Name every person and organization mentioned in the interview excerpt about a cloud security study below.

> _Selected excerpt_:
-- BEGIN --

ESG recently surveyed 371 IT and cybersecurity professionals with responsibility for cloud programs at organizations in North America to get their input on how their data protection and security standards are evolving due to the composition of their cloud applications. To learn more and understand the results found from this study, VMblog spoke with Doug Dooley, chief operating officer at Data Theorem.
VMblog: Industry analyst firm Enterprise
Strategy Group (ESG) recently conducted an independent study. What does
the study cover and why was this data important to discover?
Doug Dooley: ESG completed this study to
discover the composition of cloud-native applications, their challenges, and
future priorities for securing cloud-native applications. Those participating
in the study were from organizations that are mature
cloud users in terms of public cloud services and/or container usage across a
wide range of industries, and it was important to see
what organizations are doing when it comes to securing their cloud-native apps,
particularly with DevSecOps. This is because fundamental changes to application
architectures and the infrastructure platforms that host them are antiquating
existing cybersecurity technologies and challenging traditional approaches to
protecting business-critical workloads.

-- END --

> _Entries_:
-- BEGIN --

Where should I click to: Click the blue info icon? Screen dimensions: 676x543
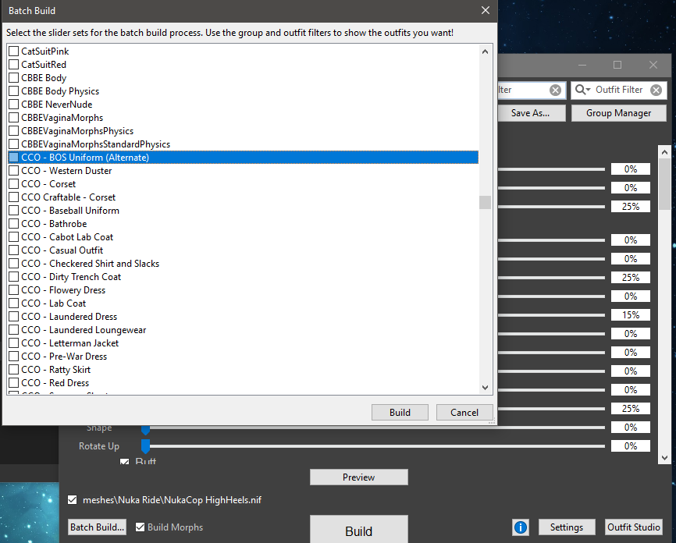coord(521,527)
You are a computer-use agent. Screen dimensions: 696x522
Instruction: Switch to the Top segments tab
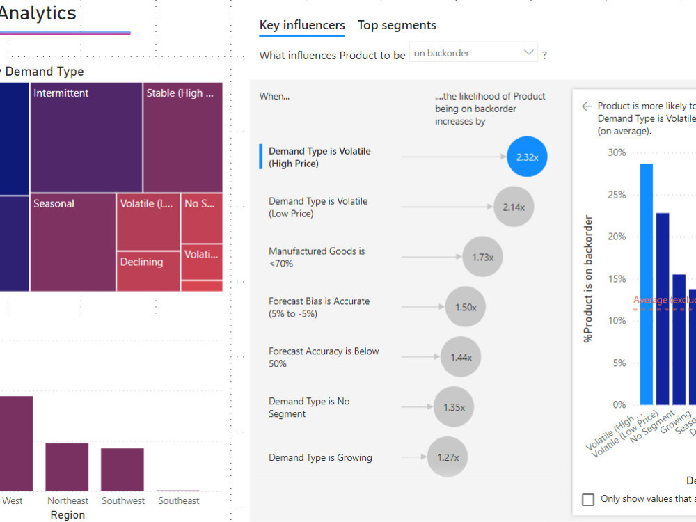[397, 25]

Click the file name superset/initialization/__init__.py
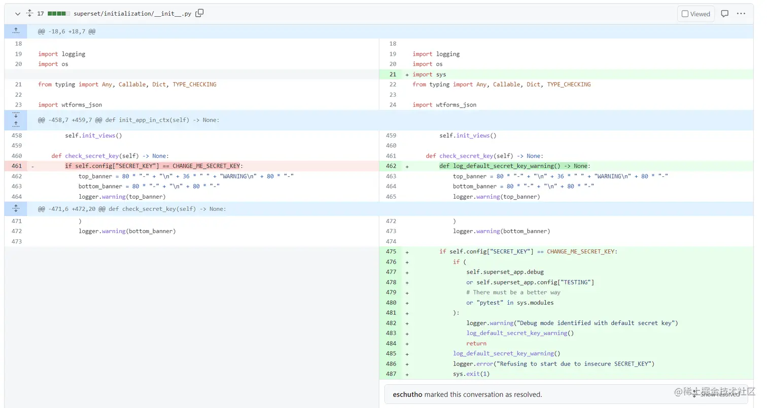point(132,14)
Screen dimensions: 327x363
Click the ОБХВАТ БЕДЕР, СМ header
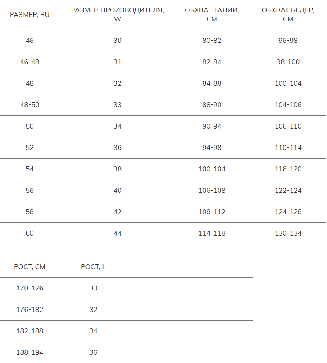[x=288, y=15]
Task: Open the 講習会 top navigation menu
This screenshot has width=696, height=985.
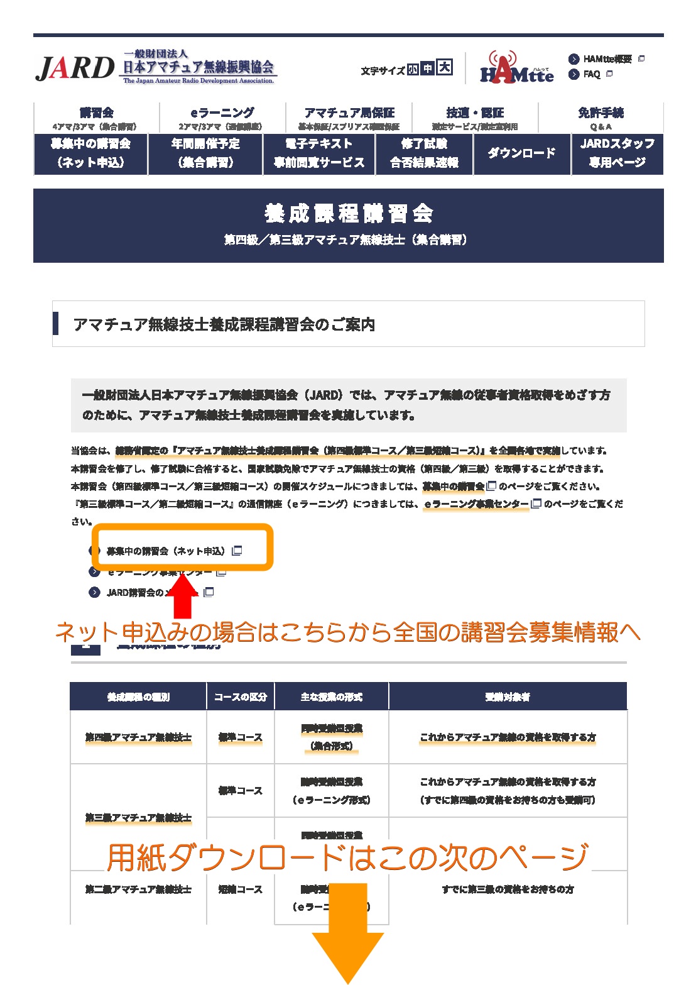Action: [x=96, y=118]
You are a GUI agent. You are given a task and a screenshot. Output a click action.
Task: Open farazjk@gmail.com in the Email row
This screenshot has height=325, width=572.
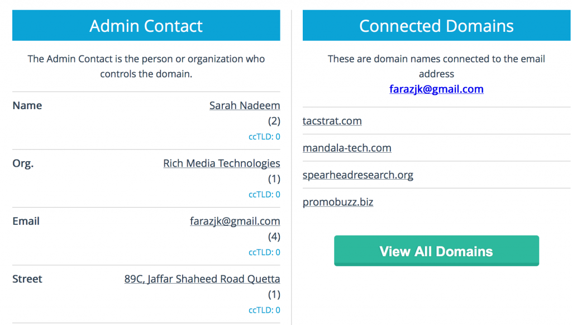235,222
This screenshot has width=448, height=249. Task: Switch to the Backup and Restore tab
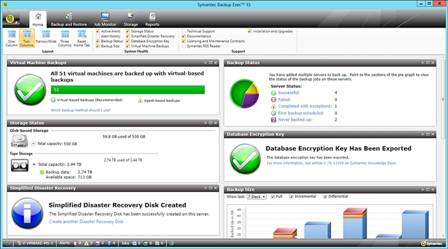(68, 19)
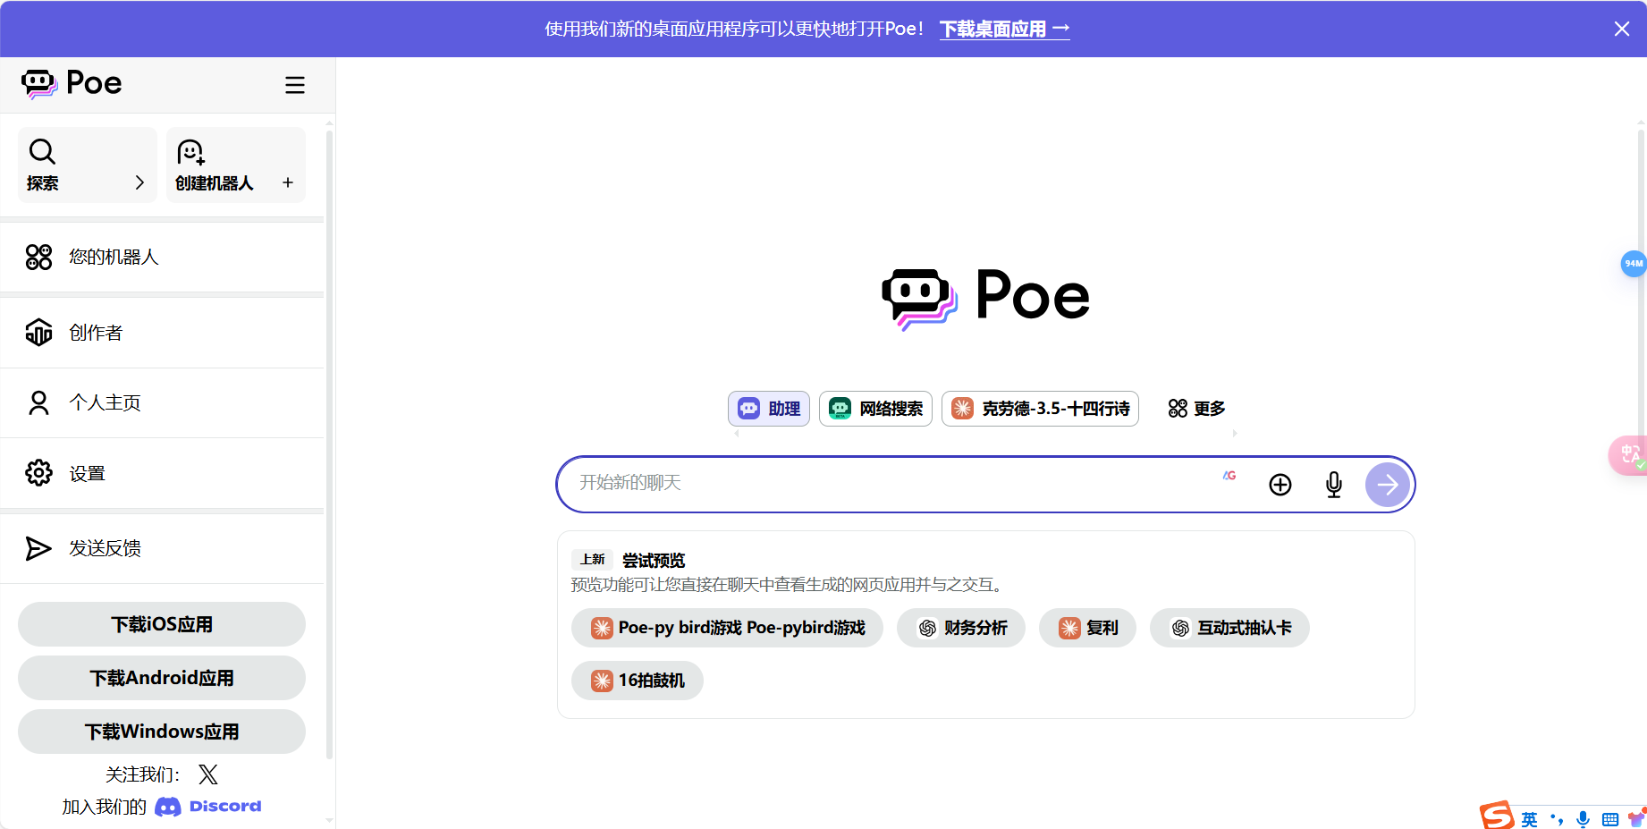This screenshot has width=1647, height=829.
Task: Click the 发送反馈 paper plane icon
Action: pyautogui.click(x=38, y=548)
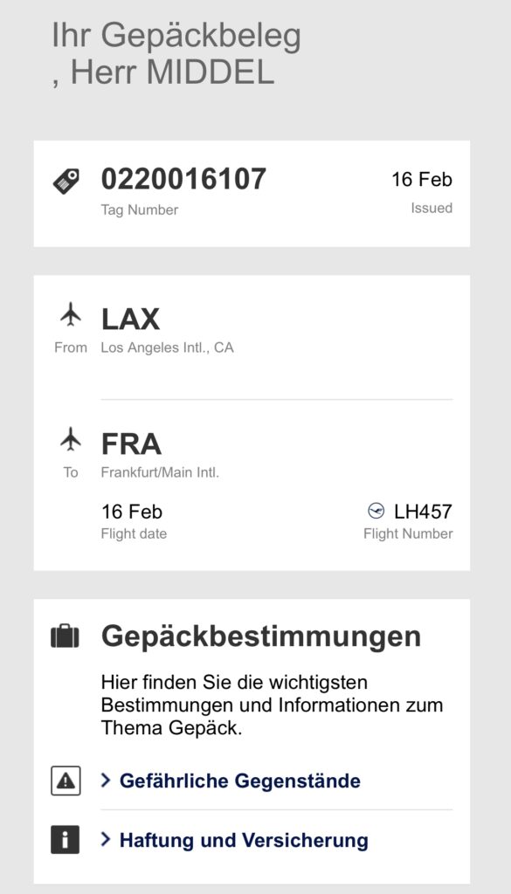Click the departure airplane icon beside LAX
The width and height of the screenshot is (511, 894).
pyautogui.click(x=71, y=314)
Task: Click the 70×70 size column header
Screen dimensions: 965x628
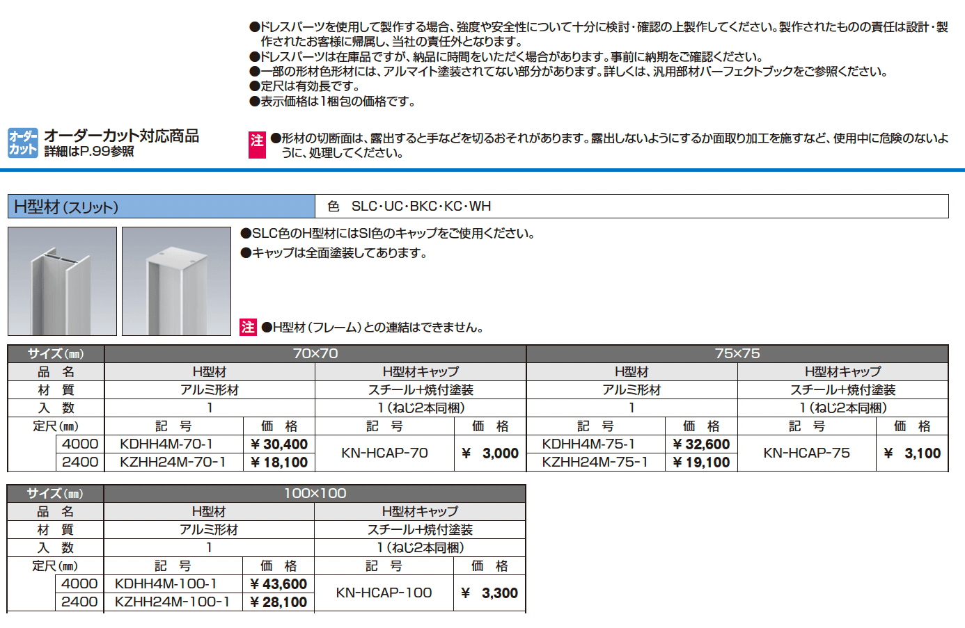Action: click(314, 353)
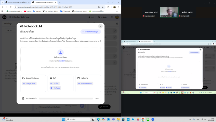This screenshot has width=216, height=122.
Task: Reload the NotebookLM page
Action: [11, 7]
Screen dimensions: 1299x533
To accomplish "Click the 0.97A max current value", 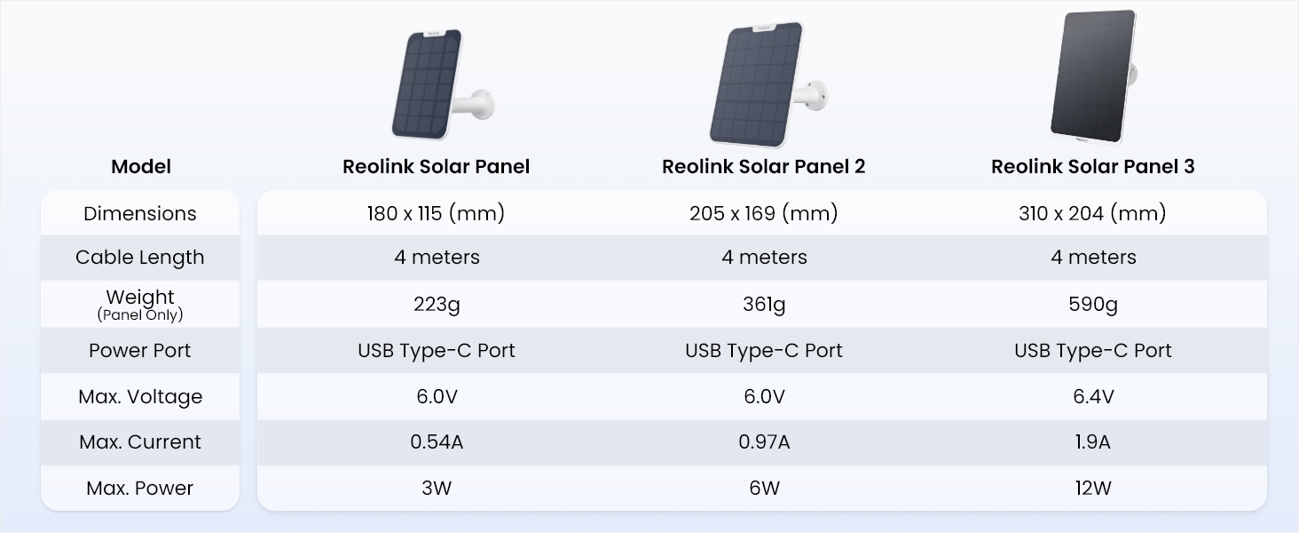I will (x=764, y=442).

-- END --

> _Answer in full_:
- Enterprise Strategy Group (ESG)
- VMblog
- Doug Dooley
- Data Theorem